L’omicidio di Michele Cilli, il 24enne barlettano svanito nel nulla la notte tra il 15 e il 16 gennaio dello scorso anno, è maturato senza ombra di dubbio negli ambienti dello spaccio di droga e del controllo sulle piazze gestito dal clan Sarcina. È quanto emerge dalle 176 pagine della sentenza emessa dal gup Ivan Barlafante a carico di Dario Sarcina, condannato lo scorso 30 marzo a 18 anni ed 8 mesi di reclusione per omicidio volontario, e di Cosimo Damiano Borraccino, accusato di soppressione di cadavere e favoreggiamento, a cui sono stati inflitti 5 anni ed 8 mesi. A confermare il coinvolgimento di Cilli negli ambienti legati allo spaccio di stupefacenti è stata l’agendina ritrovata nella sua stanza “in cui erano appuntati – scrive il giudice – nomi e cifre riconducibili alla tipica contabilità tenuta nella gestione del traffico di droga”. Secondo alcuni testimoni ascoltati dagli investigatori la vittima già tre anni prima della sua scomparsa sarebbe stata minacciata da Sarcina.
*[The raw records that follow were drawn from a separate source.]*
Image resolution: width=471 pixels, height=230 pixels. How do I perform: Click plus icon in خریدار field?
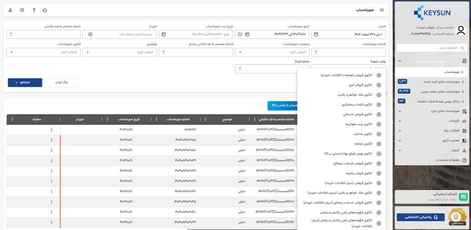point(90,34)
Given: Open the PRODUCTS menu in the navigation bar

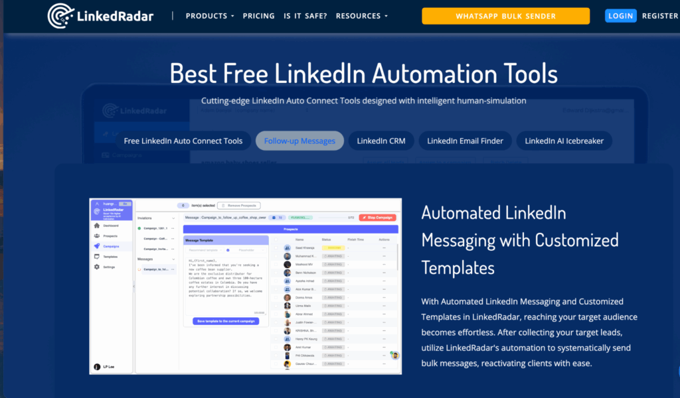Looking at the screenshot, I should (x=207, y=15).
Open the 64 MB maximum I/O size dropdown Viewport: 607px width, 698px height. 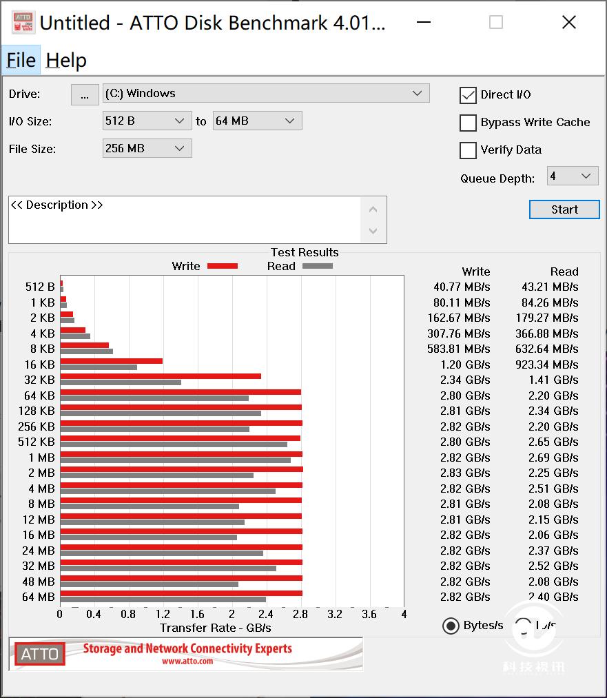(258, 121)
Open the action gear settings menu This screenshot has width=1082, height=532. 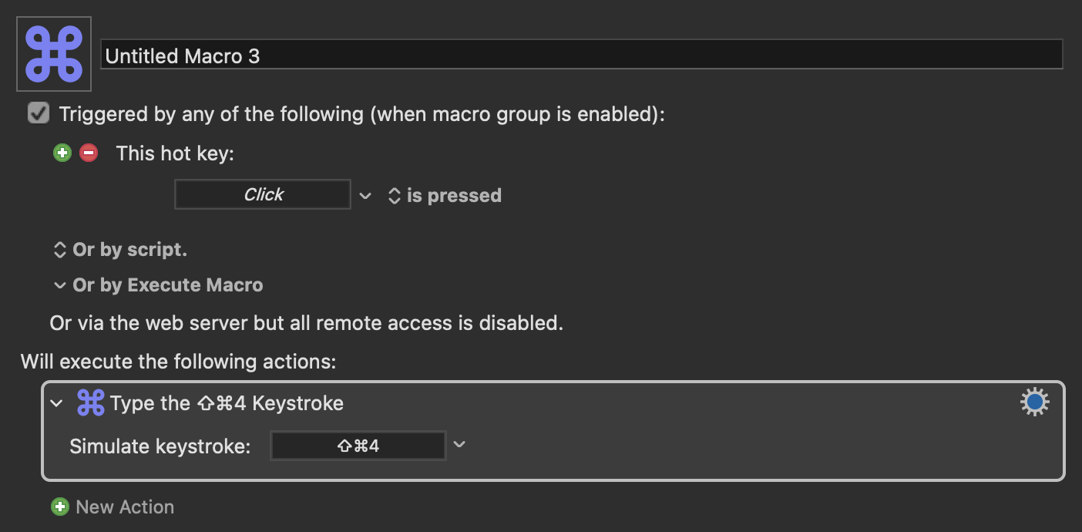(x=1034, y=402)
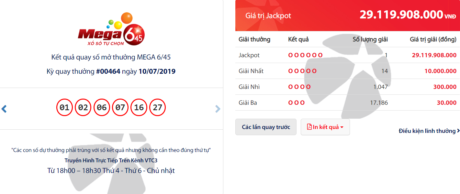Select the Jackpot prize row
Screen dimensions: 460x194
347,55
Nel 2014, ancora minorenne, Cilli ha partecipato all’agguato ai danni di uno dei pusher al soldo del gruppo capeggiato dai Sarcina. Uno sgarro che, secondo il giudice, avrebbe incrinato i rapporti tra Michele Cilli e il suo presunto assassino. Quest’ultimo, si legge ancora nella sentenza, non sarebbe stato in grado di fornire agli inquirenti un solido alibi. Per giustificare le ferite riscontrate alle mani nei giorni successivi alla scomparsa di Cilli, Sarcina avrebbe riferito di una lite con la moglie e di un pugno sferrato ad uno specchio. Dai referti medici invece, emergono lesioni “da taglio, avendo margini netti e profondi” e nessuna estrazione di frammenti di vetro dalle ferite. Il delitto, inoltre, non sarebbe stato programmato quella sera. Sarcina avrebbe agito con dolo intenzionale ma senza premeditazione, approfittando dell’incontro con Cilli in un bar della città e facendolo allontanare con una scusa per condurlo in un box di via Ofanto, usato dal fratello. Qui lo avrebbe ucciso “per poi avvalersi dell’aiuto di Borraccino per disfarsi del cadavere”. Per il gup “la mancata scoperta del corpo del 24enne e le modalità esecutive dell’omicidio qualificano in modo negativo la condotta contestata a Sarcina esaltandone la capacità criminosa, la freddezza nell’ideazione, la precisione nell’esecuzione e infine, l’efficacia nella soppressione del corpo”. Per entrambi gli imputati, giudicati con rito abbreviato, gli avvocati difensori hanno annunciato ricorso in appello.